### What to work on
Only one span of the listing below should come back. It runs from the line with "Task: Mute the Heavy Kick track" through the line with "Viewport: 1389px width, 868px height.", and each of its lines must be reproduced exactly.

### Entries provided
※

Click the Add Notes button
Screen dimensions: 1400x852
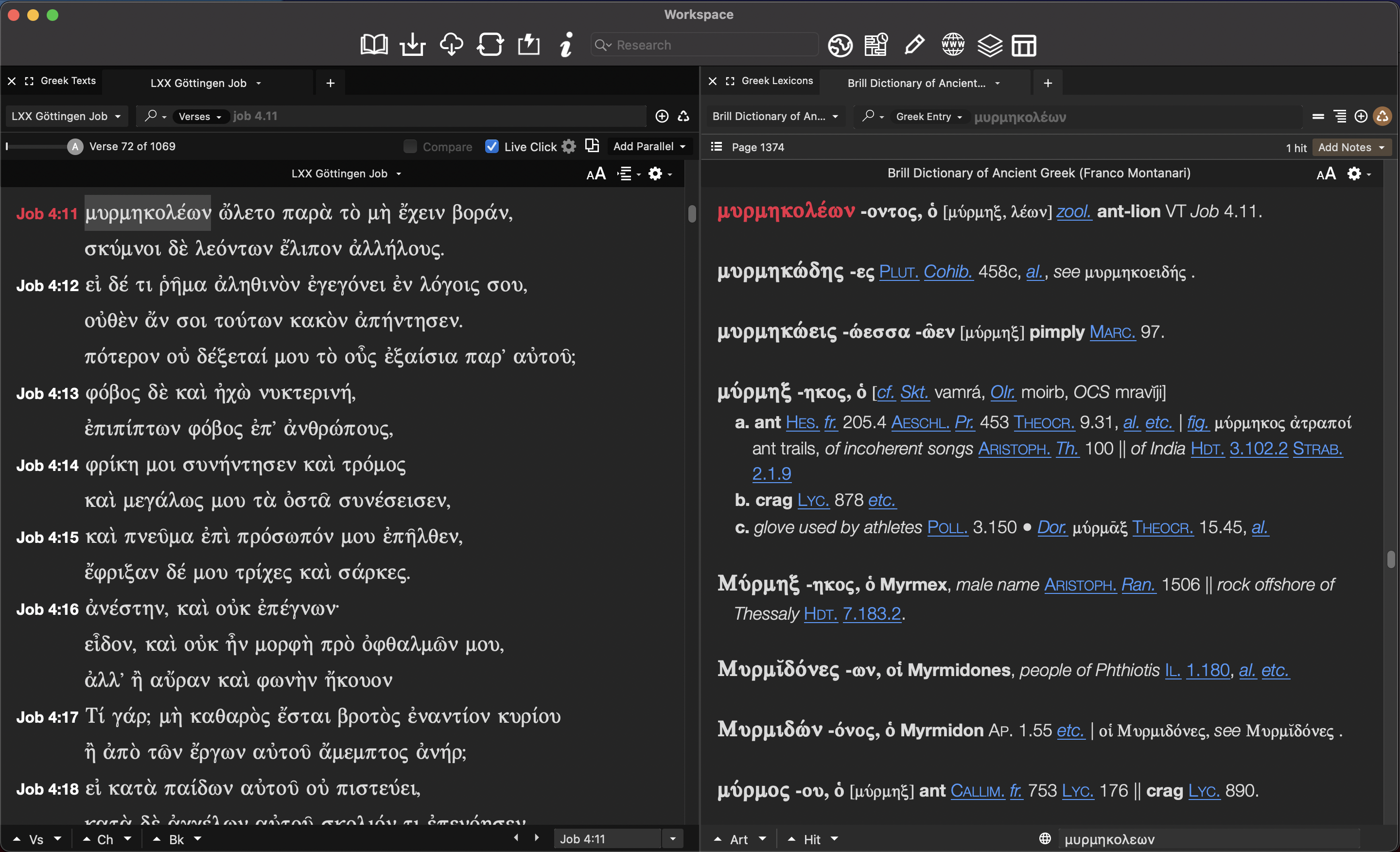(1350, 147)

※

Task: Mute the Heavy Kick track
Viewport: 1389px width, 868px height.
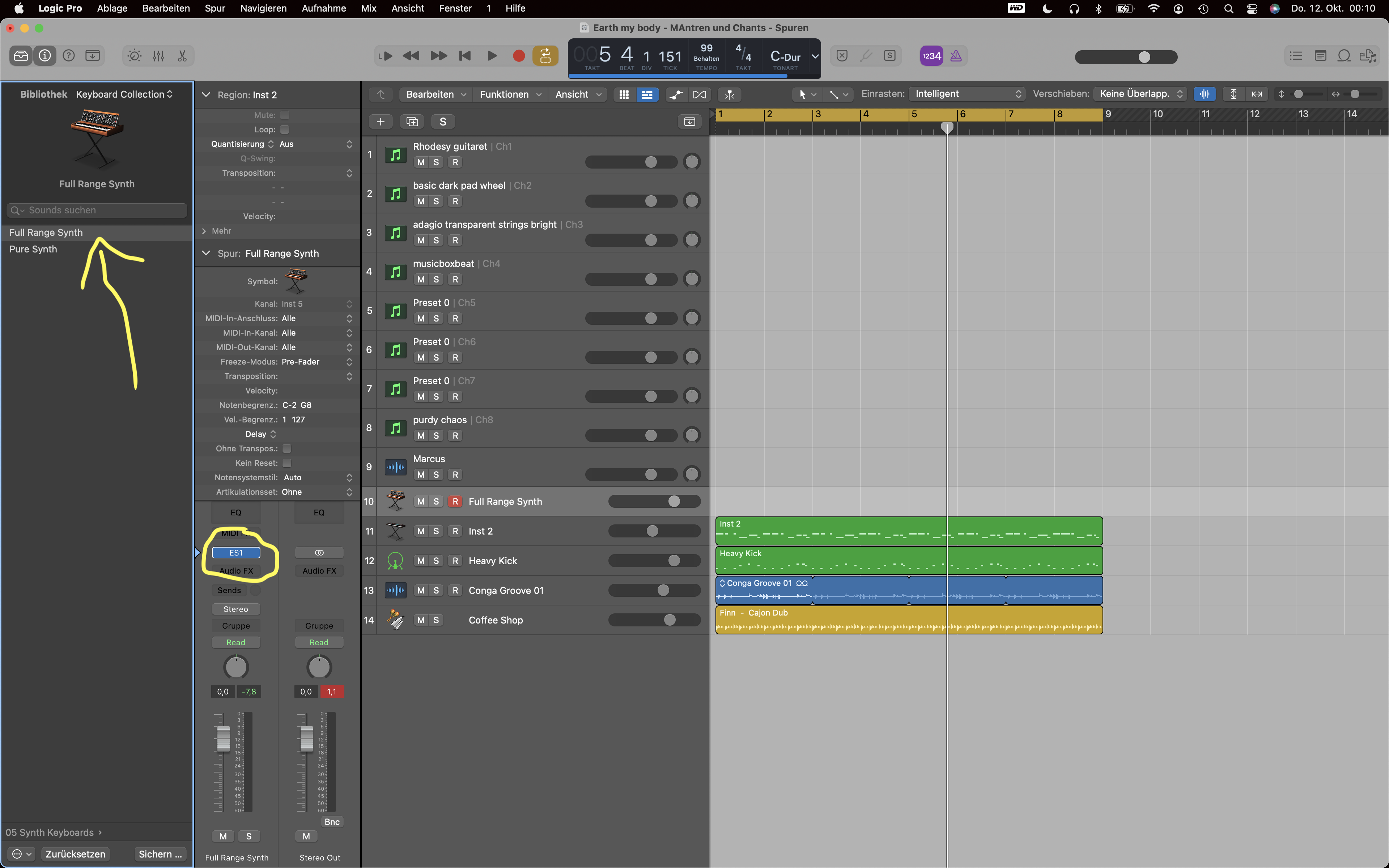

※

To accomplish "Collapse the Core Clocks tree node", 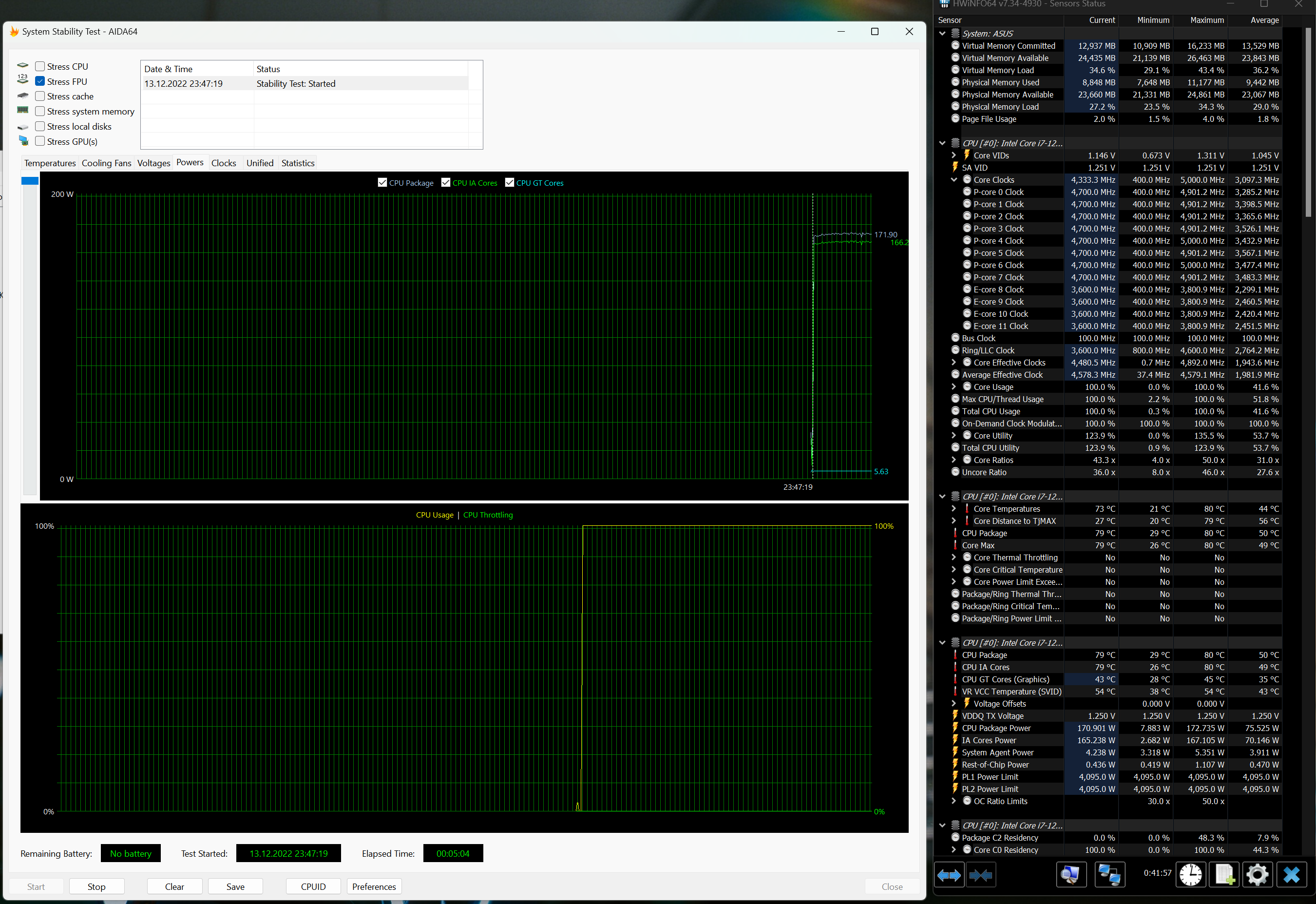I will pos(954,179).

※

### Exercise solution
Task: Mute the Heavy Kick track
Viewport: 1389px width, 868px height.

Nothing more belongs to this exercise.